Le virage électrique, le Maroc le négocie encore avec prudence. Les ventes de véhicules électriques restent marginales — moins de 2 % du marché total — freinées par un réseau de bornes de recharge encore embryonnaire et des prix d’achat qui restent dissuasifs pour la majorité des ménages. Pourtant, les signaux s’accumulent.

Le gouvernement a annoncé des exonérations fiscales pour les véhicules électriques et hybrides. Des opérateurs privés investissent dans les infrastructures de recharge, notamment dans les grands axes autoroutiers. Et surtout, le Maroc dispose d’une carte maîtresse que peu de pays africains possèdent : des réserves importantes de cobalt et d’autres matériaux critiques pour la fabrication de batteries. De quoi envisager, à terme, une filière complète de l’électrique, de l’extraction minière à l’assemblage final.

 

Les freins qui persistent

Le tableau serait trop beau s’il était sans ombre. Le marché automobile marocain traîne encore quelques boulets qui limitent son envol.

Le premier, c’est le pouvoir d’achat. Malgré la croissance économique des deux dernières décennies, une large frange de la population reste exclue du marché du neuf. Le marché de l’occasion — en particulier les véhicules importés d’Europe — absorbe cette demande refoulée, avec tout ce que cela implique en termes de sécurité routière et d’impact environnemental.

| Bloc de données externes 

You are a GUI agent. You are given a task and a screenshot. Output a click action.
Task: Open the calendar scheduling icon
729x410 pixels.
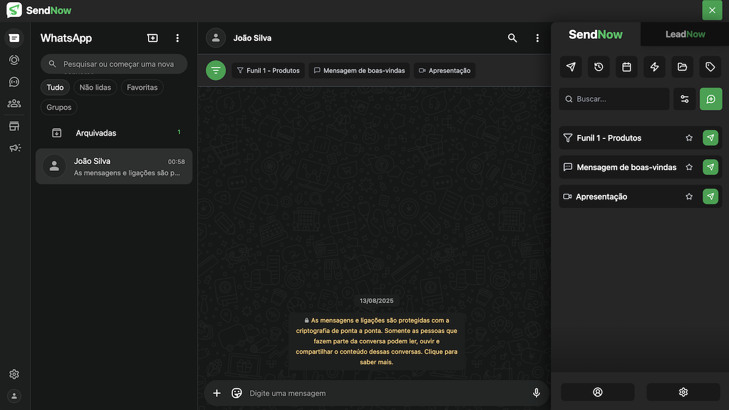pos(626,67)
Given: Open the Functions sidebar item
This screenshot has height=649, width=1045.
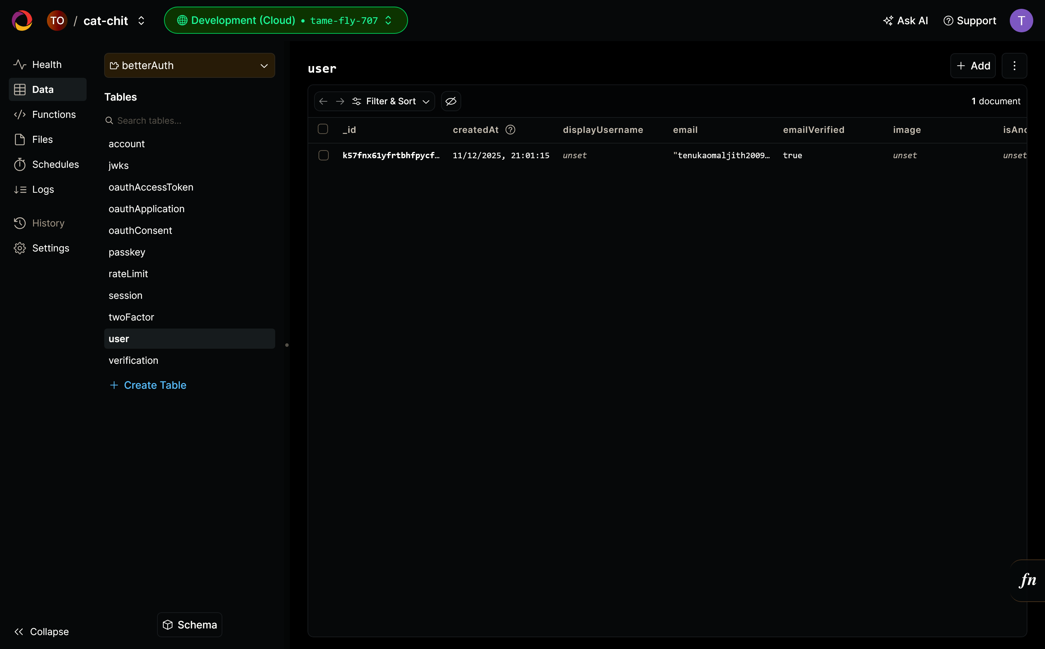Looking at the screenshot, I should coord(54,115).
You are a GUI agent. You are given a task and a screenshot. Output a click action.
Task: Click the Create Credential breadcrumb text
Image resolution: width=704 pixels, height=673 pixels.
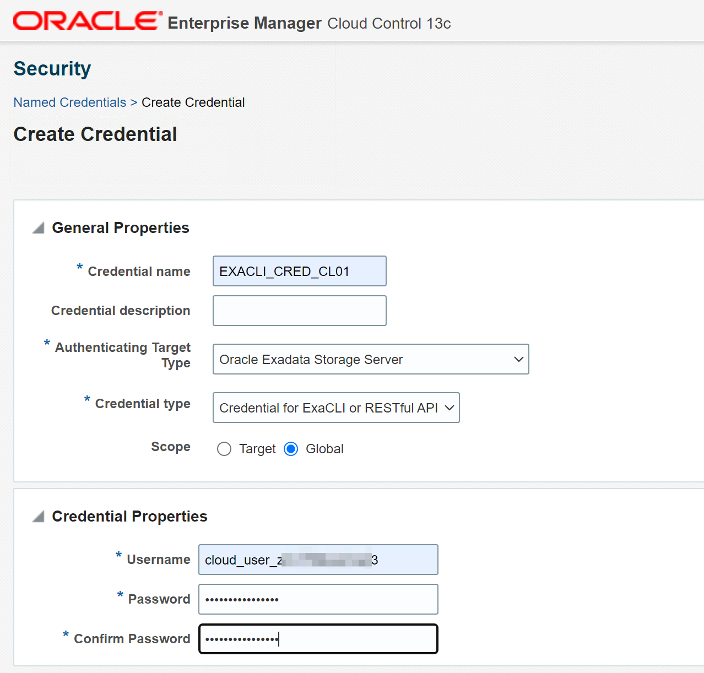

Le second frein, ce sont les taxes. Entre les droits de douane, la TVA et la taxe spéciale annuelle, acquérir une voiture neuve au Maroc coûte significativement plus cher qu’en Europe pour un modèle identique. Cette pression fiscale nourrit paradoxalement le marché parallèle et freine la démocratisation des véhicules plus propres.

Enfin, les inégalités régionales restent criantes. Si Casablanca, Rabat ou Marrakech affichent un parc automobile comparable à certaines villes méditerranéennes, les régions rurales de l’Atlas ou du Sud vivent encore dans une réalité totalement différente.

 

2030 : le Maroc dans la pole position ?

Les ambitions sont là, clairement affichées. Le Maroc veut devenir le premier hub automobile d’Afrique et l’un des fournisseurs stratégiques de l’Europe dans la transition vers l’électrique. Les récents bouleversements géopolitiques — délocalisations post-Covid, tensions entre l’Occident et la Chine, Inflation Reduction Act américain qui redistribue les cartes de la production mondiale — jouent objectivement en sa faveur.

Reste à transformer l’essai : investir massivement dans la formation professionnelle, moderniser les PME de sous-traitance, développer la recherche et développement localement, et surtout convaincre les Marocains eux-mêmes que leur pays n’est pas seulement une plateforme d’assemblage pour l’étranger, mais un acteur industriel à part entière.

Maroc

Le moteur est allumé. Il reste à choisir la bonne route.